--- Provided text ---

If you go back and read the thread, I was objecting to this statement that you made:

.....those who did this in 2000 saw less then a 2% real return over 15 years ...

I missed that you admitted that your statement above of a 2% real return was wrong in a subsequent post.
 
We're among friends, so let's all disagree without being disagreeable. :)
 
That's how I think of it too and I just had this conversation with someone the other day who is still working and doesnt' see the need to stop before 70 as they are in real estate and like what they do.

The other thing it that if you look at longevity statistics, a couple where one member lives to 95 is not that out of the question especially if both spouses are already in their 60s and still in good health. So if you factor that in, waiting till 70 so that you get better payouts from 70-95 would be my preference.

To me the only reason not to take it when your 70 is A) you don't plan to live very long due to current health issues B) you need the money now C) You have plenty of money and would rather have a "guarantee" of getting as much back out of the government as possible to leave your heirs should you pass early.

Count me in the C group
 
i was going to take ss earlier depending on what markets did .

i was thinking of filing for ss if markets were poor rather then spend down invested assets .

but after thinking about it that is the wrong thing to do .

if the gain on ss is beating what the investments are doing i am better off letting the ss ride and delay . spending down the assets with the lower return is likely the way i will go .
 
Rayvt; But for the moment if one were to accept your premise, have you done any calculations on the results for those who are collecting spousal benefits at FRA while letting their own benefits accumulate between FRA and age 70? Wouldn't that scu your results by reducing the BE point?

Yes, I started looking at that. The preliminary work is in the latest version of the spreadsheet that I uploaded.
It gets very complicated very fast. :(
The biggest complexity was in the file-and-suspend scenario -- but that was just eliminated.

My current impression is that in most (not all, but most) cases, there is little interplay between the spouses, that changing the filing strategy for spouse A does not change the optimal filing strategy for spouse B. If that is indeed the case, then A should do whatever filing strategy is best for him, and B sould do whatever filing strategy is best for her.
All this is different than your family financial stuff up to now. We are still getting our heads around the fact that (on Medicare) we no longer have family health insurance -- we each have our own policy that incompletly independent from the other's. Even thought it's the same Medicare Supplement policy form from the same company.

--- Data extracts ---

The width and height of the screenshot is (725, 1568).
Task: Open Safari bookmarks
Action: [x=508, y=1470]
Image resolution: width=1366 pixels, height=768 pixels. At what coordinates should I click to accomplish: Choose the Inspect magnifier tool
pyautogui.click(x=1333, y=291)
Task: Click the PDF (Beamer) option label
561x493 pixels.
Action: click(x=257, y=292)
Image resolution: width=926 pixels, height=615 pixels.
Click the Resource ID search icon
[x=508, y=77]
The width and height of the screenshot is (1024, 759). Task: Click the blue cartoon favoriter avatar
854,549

---
--- Data extracts ---

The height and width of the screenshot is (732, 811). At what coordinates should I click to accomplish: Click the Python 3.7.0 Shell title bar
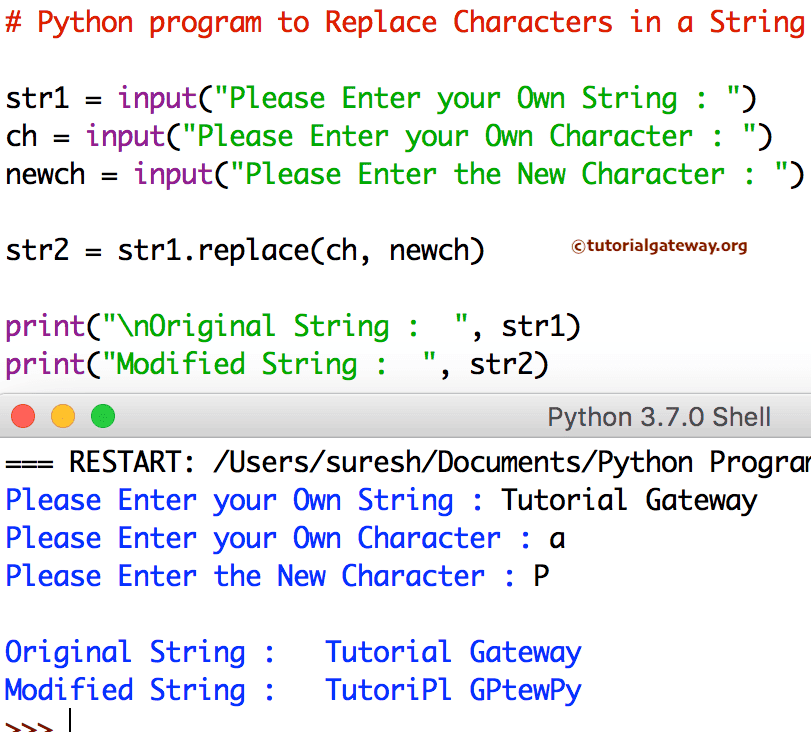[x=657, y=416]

---
--- Data extracts ---

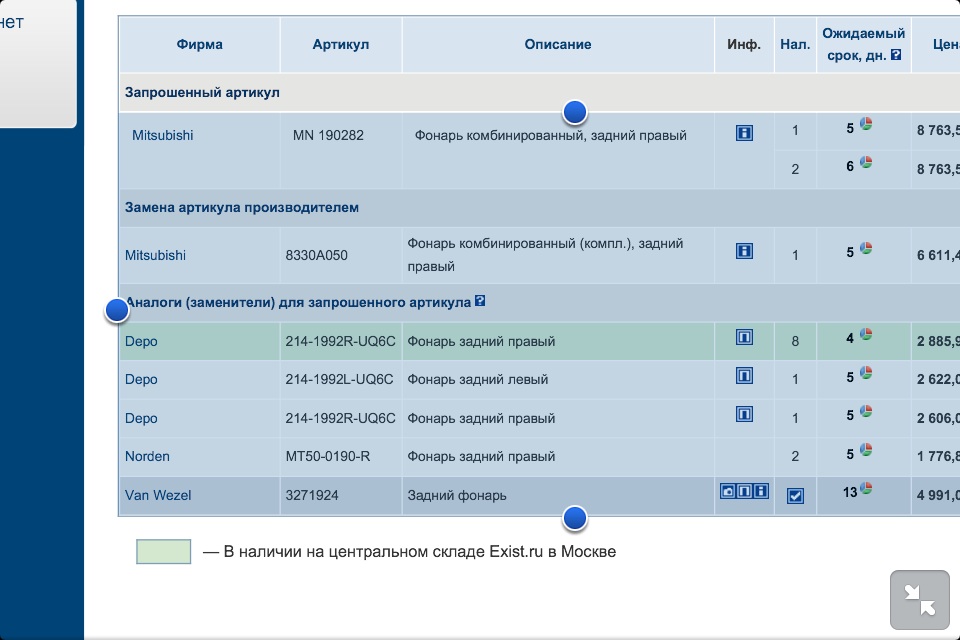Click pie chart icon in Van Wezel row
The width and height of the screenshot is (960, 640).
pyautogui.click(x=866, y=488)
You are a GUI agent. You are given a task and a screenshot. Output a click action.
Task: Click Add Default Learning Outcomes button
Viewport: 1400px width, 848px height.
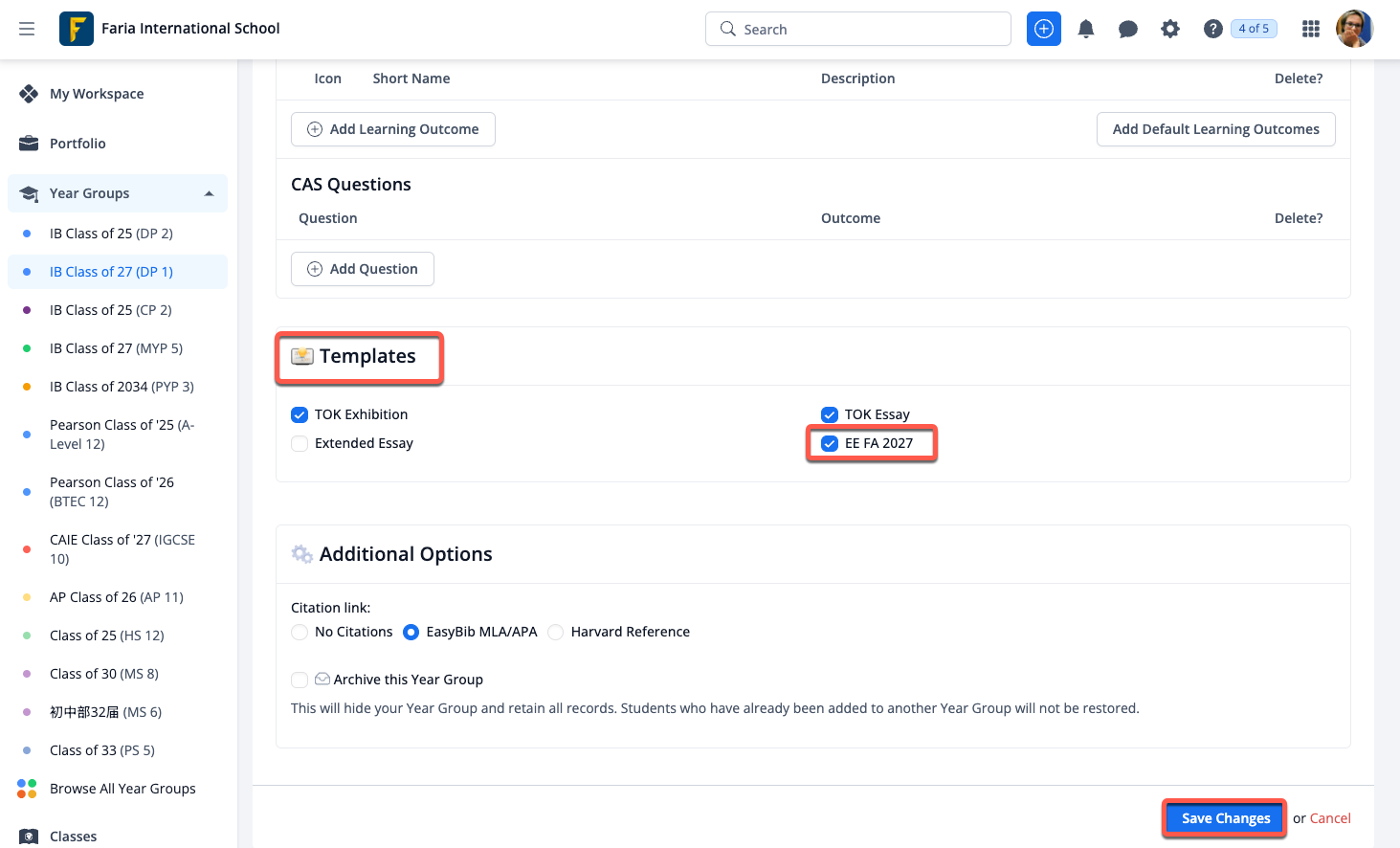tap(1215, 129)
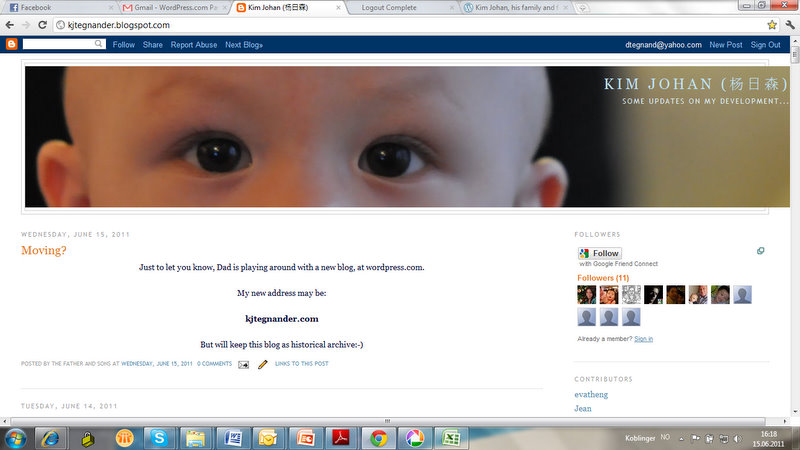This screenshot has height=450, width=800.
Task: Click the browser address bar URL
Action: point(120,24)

---

Answer these questions about the Social Security thread.
1. To what age does the thread say one member of a couple might plausibly live?
2. Which group does the writer of "Count me in" join?
3. Which filing scenario caused the biggest complexity in the spreadsheet work?

1. 95
2. The C group
3. The file-and-suspend scenario